# GIVEN INSTRUCTION A
Answer these questions using the passage on Batman's Christmas stories:
(i) In which year and in which issue was the first Batman Christmas story published?
(ii) What did Batman turn the Bat-Plane into in Batman #15?
(iii) In "The Silent Night of the Batman," who tells Batman to take a break from his patrol and enjoy the GCPD Christmas party?

# DOCUMENT PASSAGE
-- BEGIN --

What does Christmas mean to you? The holiday holds different significance for everyone, and the Dark Knight is no exception. For many people, Christmas is about family and recalling positive childhood memories, but both of those are sore subjects for Batman. The holiday season is a time of bright lights, festive music and feelings of joy, which stand in stark contrast to Batman’s dark nature. Plus, I can’t imagine Bruce is too thrilled about the whole “Jingle Bells, Batman Smells,” thing.
Despite this, Batman and Christmas go hand in hand, which got me thinking…why do Batman Christmas stories feel right? What has the Dark Knight’s relationship with the holiday been, and how has it evolved? To find the answer, I dove into the back issues of Batman’s Christmas past.
The very first Batman Christmas story was published in 1942’s Batman #9, and it’s a heartwarming tale where the Dynamic Duo help an orphan reunite with his father in time for the holidays. According to this story, Bruce Wayne spends every Christmas buying presents for children at the local orphanage. And speaking of orphans, throughout the comic Dick Grayson is feeling the holiday blues, and although the story never comes out and says it, I suspect it’s because this is his first Christmas since the death of his parents.
At first, Batman tells him there is no time for holiday cheer when you’re a crimefighter, but then he surprises Robin with a Christmas “party.” I use quotes because the only other attendees are Commissioner Gordon (who must’ve gotten a bad Botox coupon in his stocking) and Batman’s Golden Age girlfriend Linda Page. At the time Alfred hadn’t even been introduced, so this was the entire Batman supporting cast! Future Christmas parties would be a bit more crowded.
This story set the tone for subsequent Christmas stories in the Golden Age. During this era, Batman used Christmas as an opportunity to give back. In 1943’s Batman #15, he turned the Bat-Plane into a Christmas sleigh, traveling across Gotham to help lonely people during the holiday. In 1945’s Batman #27, the Dynamic Duo complain about the price of Christmas trees (Bruce wasn’t always a billionaire) and helped a greedy young boy learn the meaning of Christmas. Anyone noticing a trend here? In the Golden Age, Batman would spend the holiday helping others, but he never really stopped to enjoy it himself. Perhaps he’s too dedicated to his crimefighting career, or maybe the time of year is particularly hard on him for obvious reasons.
By the Bronze Age of comics, Batman began to relax his workaholic nature and started to actually enjoy the holidays. “The Silent Night of the Batman” (published in Batman #219) is regarded as one of the best Batman Christmas stories of all time. In it, Gordon tells a reluctant Batman to take a break from his patrol and enjoy the GCPD Christmas party. More remarkable is that Batman does it. He begins to let loose and even finds himself caroling. It’s an unusual sight, but a welcome one. Unfortunately, the trend didn’t last, and future Batman stories had him spending the holiday stopping crime.

-- END --

# GIVEN INSTRUCTION B
Collect every line of the listing below that contains the string "screenshot", treating uppercase and lowercase as different.

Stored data
-- BEGIN --

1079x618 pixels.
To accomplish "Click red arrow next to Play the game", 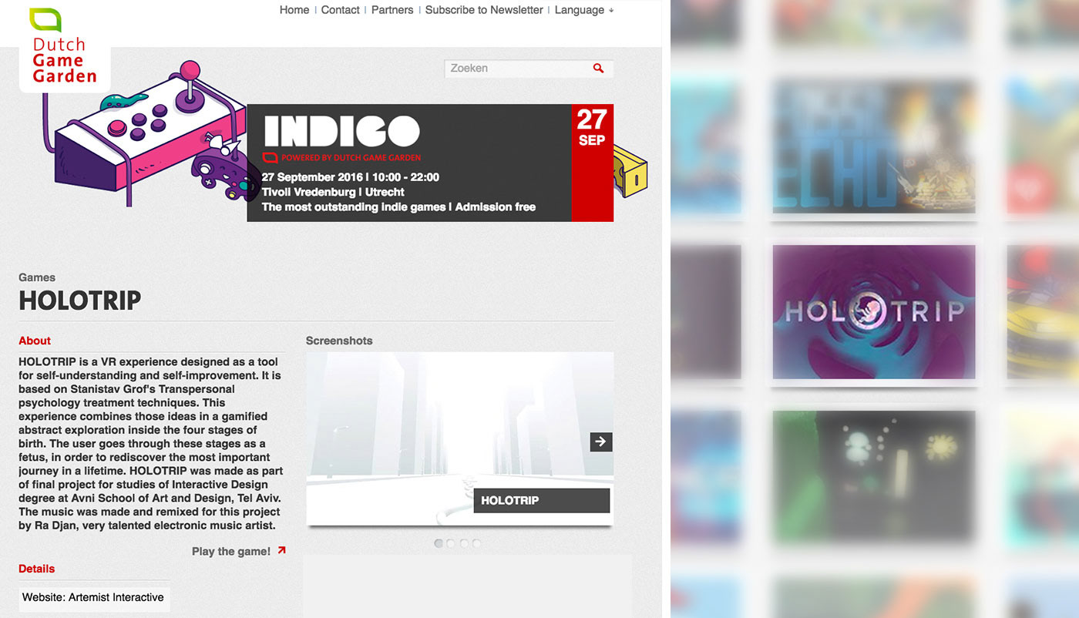I will coord(281,550).
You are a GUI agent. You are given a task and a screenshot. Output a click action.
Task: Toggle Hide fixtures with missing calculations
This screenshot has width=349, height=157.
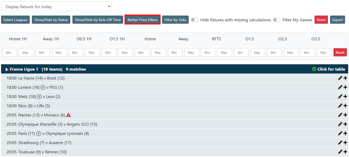(x=195, y=20)
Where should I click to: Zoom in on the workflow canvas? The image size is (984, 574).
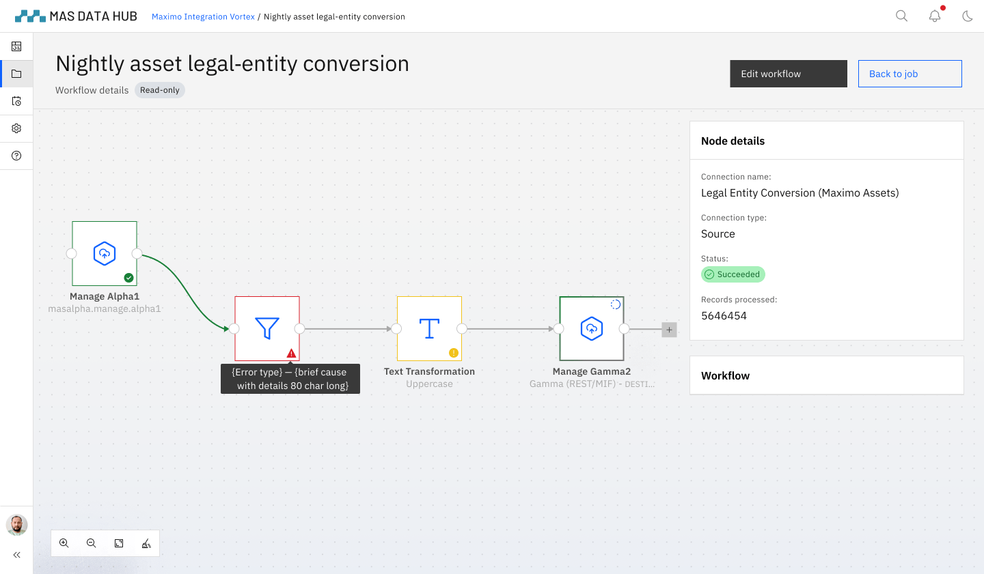[64, 543]
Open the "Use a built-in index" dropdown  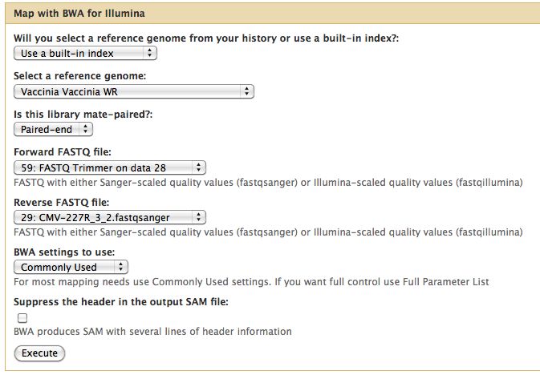pos(85,53)
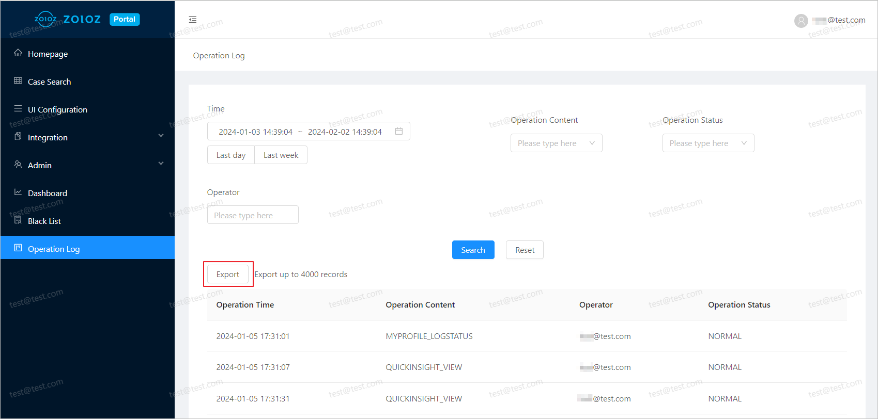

-- END --

# SOLUTION A
(i) 1942, in Batman #9
(ii) A Christmas sleigh
(iii) Gordon

# SOLUTION B
You are a GUI agent. You are given a task and a screenshot. Output a click action.
This screenshot has width=349, height=157.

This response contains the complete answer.